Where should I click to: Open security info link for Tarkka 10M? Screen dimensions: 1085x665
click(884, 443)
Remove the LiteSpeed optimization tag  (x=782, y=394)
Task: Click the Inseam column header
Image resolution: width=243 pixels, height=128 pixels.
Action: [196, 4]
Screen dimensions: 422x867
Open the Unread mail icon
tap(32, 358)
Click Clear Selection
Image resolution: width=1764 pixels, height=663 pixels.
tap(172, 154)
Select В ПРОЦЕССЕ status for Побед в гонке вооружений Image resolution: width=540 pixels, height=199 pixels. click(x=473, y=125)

____

### Direction:
Copy out the records from the line that contains "Task: Click the Inseam column header" through the last line, changing "Clear Selection" to "Reset Selection" and leaving everything else as it is.

### Full response:
Task: Click the Inseam column header
Image resolution: width=243 pixels, height=128 pixels.
Action: [196, 4]
Screen dimensions: 422x867
Open the Unread mail icon
tap(32, 358)
Click Reset Selection
Image resolution: width=1764 pixels, height=663 pixels.
tap(172, 154)
Select В ПРОЦЕССЕ status for Побед в гонке вооружений Image resolution: width=540 pixels, height=199 pixels. click(x=473, y=125)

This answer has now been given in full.